Published January 13, 2015
A hacker broke into a wireless carrier's network over at least seven months and read e-mails and personal computer files of hundreds of customers, including the Secret Service (search) agent investigating the hacker, the government said Wednesday.
The hacker obtained an internal Secret Service memorandum and part of a mutual assistance legal treaty from Russia (search). The documents contained "highly sensitive information pertaining to ongoing ... criminal cases," according to court records.
The break-in targeted the network for Bellevue, Wash.-based T-Mobile USA (search), which has 16.3 million customers in the United States. It was discovered during a broad Secret Service investigation, "Operation Firewall," which targeted underground hacker organizations known as Shadowcrew, Carderplanet and Darkprofits.
Nicolas Lee Jacobsen, 21, of Santa Ana, Calif., a computer engineer, has been charged with the break-in in U.S. District Court in Los Angeles. Investigators said they traced the hacker's online activities to a hotel near Buffalo, N.Y., where Jacobsen was staying.
Jacobsen, who was arrested in October in California, has been released on a $25,000 bond posted by his uncle, who was ordered to keep his own personal computer locked up so Jacobsen couldn't use it.
The hacker was able to view the names and Social Security numbers of 400 customers, all of whom were notified in writing about the break-in, T-Mobile said. It said customer credit card numbers and other financial information never were revealed.
"Safeguarding T-Mobile customer information is a top priority for the company," said a spokesman, Peter Dobrow. He said T-Mobile discovered the break-in late in 2003 and "immediately took steps that prevented any further access to this system."
Court records said the hacker had access to T-Mobile customer information from at least March through October last year.
An online offer in March 2004, traced to Jacobsen, claimed hackers could look up the name, Social Security number, birth date and passwords for voice mails and e-mails for T-Mobile customers, court records said.
The Secret Service said its agent, Peter Cavicchia, should not have been using his personal handheld computer for government work. Cavicchia, a respected investigator who has specialized in tracking hackers, was a T-Mobile customer who coincidentally was investigating the T-Mobile break-in, according to court documents and a Secret Service spokesman, Jonathan Cherry.

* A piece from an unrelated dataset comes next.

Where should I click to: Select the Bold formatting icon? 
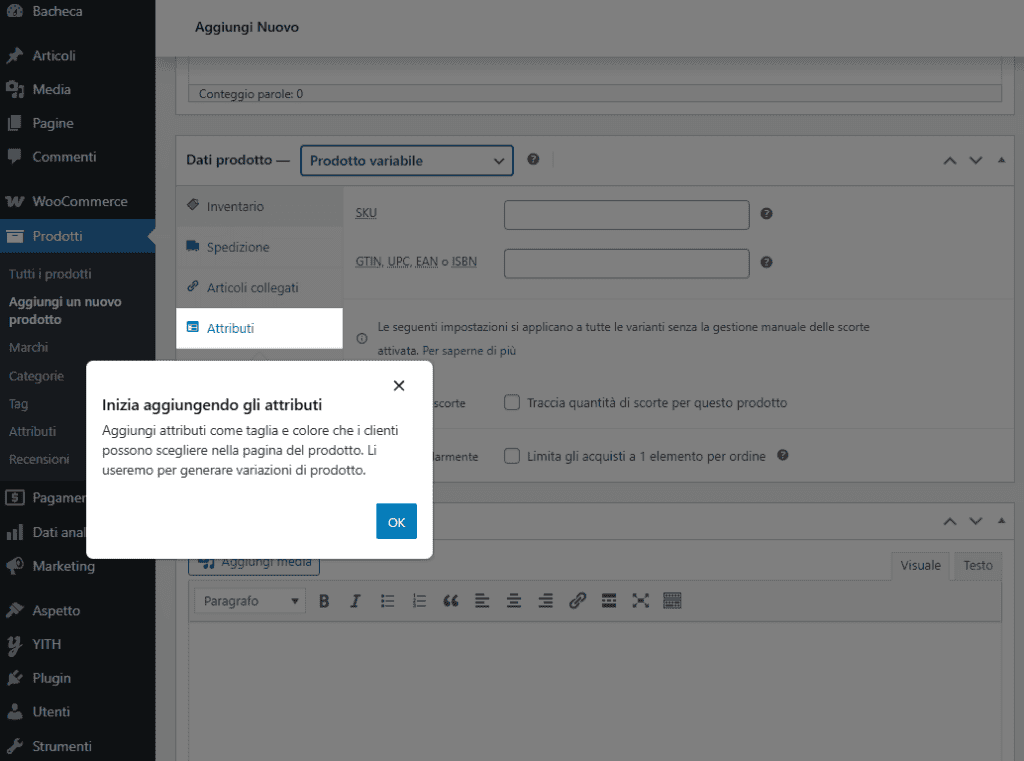coord(323,600)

Cavicchia, who won the Secret Service's medal of valor for his actions in the Sept. 11, 2001, terror attacks, resigned to work in the private sector. He told The Associated Press he was not asked to leave and said he was cleared during an internal investigation into whether he had improperly revealed sensitive information or violated agency rules.

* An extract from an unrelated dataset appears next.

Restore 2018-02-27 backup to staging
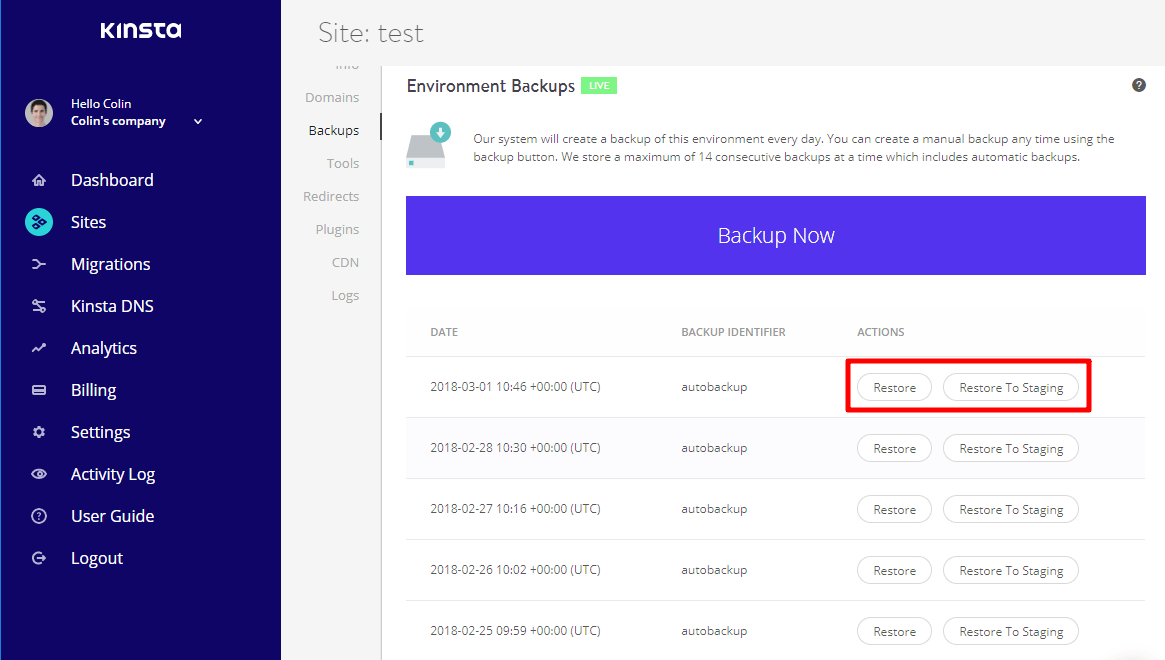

The case against Jacobsen was first reported by the Web site Security Focus, which is owned by Symantec Corp.
Cherry, the Secret Service spokesman, said the agency's own e-mail servers were not affected by the T-Mobile break-in. "The account was a personal account of a Secret Service agent that was for a time compromised," Cherry said.
Cavicchia's T-Mobile handheld computer contained "very limited investigative material" that was obtained by the hacker, Cherry said, adding that no government investigations were compromised. Cherry said Secret Service policies prohibit agents from keeping work-related files on personal computers.

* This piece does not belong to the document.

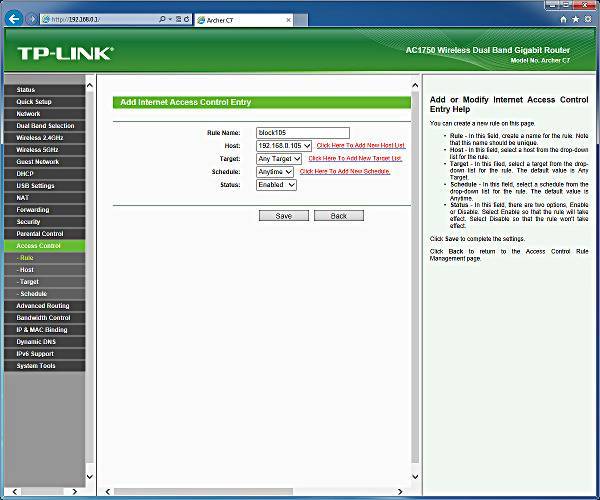Click link to add new host list
The width and height of the screenshot is (600, 500).
(x=361, y=145)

Cavicchia said Secret Service supervisors frequently e-mailed documents and other files to his wireless computer to review while he was traveling. "The only way for me to review documents while I was on the road was for them to send them to that address, which they knew wasn't an agency address," Cavicchia said.
John Frazzini, a former Secret Service agent, praised Cavicchia, who worked on some of the government's most sensational hacker cases. "His record is one of the most impressive that I have seen in the area of cybercrime investigations," Frazzini said.